_WORK TO DO_:
- A) From the road trip blog post below, list every nickname that the writer puts in quotation marks for a family member.
- B) Reproduce everything in the road trip blog post below from "Ah, the beauty" down to "important to remember.)".
- C) Shorten the paragraph of the road trip blog post below that opens with "We talked about our children," keeping its main facts.

_SOURCE EXTRACT_:
Wednesday, October 7, 2009

Chronicles of A Left Turn at Albuquerque, continued

Ah, the beauty of west Texas. Actual elevation! Something to look at besides swamp! (Not that the swamps aren't lovely, by the way, but I get to see them all of the time.) An 80 MPH speed limit during the day! (That "during the day" part is important to remember.)

I drank in the views as a thirsty person takes in water as we traded off driving and spoke "of shoes and ships and sealing wax and cabbages and kings." And of what brought us together, which, as I have said, was housekeeping, or the lack thereof.

Grace told me a bit more about her own battles to make her home the haven that it is. She discussed her parents, how her mom is still on her own, how her grandmother is doing. Her in laws, my outlaw (meaning my brother-in-law, "The Mouth"). I talked about my parents, "Miss Prissy" and "Mr. Born Organized Clean".

We talked about our children, her son, whom I had met briefly, and her daughter, who was at her high school's football game that night I came in, and was at school when I arrived back at their home later, so I never got to see her. I get the feeling she is a typical teen, however, by the fact that we got a call that first morning from Grace's husband saying the daughter could not find her ID and was it in the car. We did find it in the car, on the way home actually, and it gave me a quick glimpse of a lovely young woman, just as I would have expected.

_INFORMATION SHOWN_:
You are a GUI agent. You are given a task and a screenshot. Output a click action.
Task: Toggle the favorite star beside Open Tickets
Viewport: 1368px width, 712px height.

_THE REPLIES_:
- A)
"The Mouth"
"Miss Prissy"
"Mr. Born Organized Clean"

- B)
Ah, the beauty of west Texas. Actual elevation! Something to look at besides swamp! (Not that the swamps aren't lovely, by the way, but I get to see them all of the time.) An 80 MPH speed limit during the day! (That "during the day" part is important to remember.)

- C) We talked about our children. I had briefly met Grace's son but never saw her daughter, who was at a high school football game the night I arrived and at school when I returned. She seems a typical teen: on the first morning, Grace's husband called to say she couldn't find her ID and asked if it was in the car. We found it there on the way home, and it gave me a glimpse of a lovely young woman.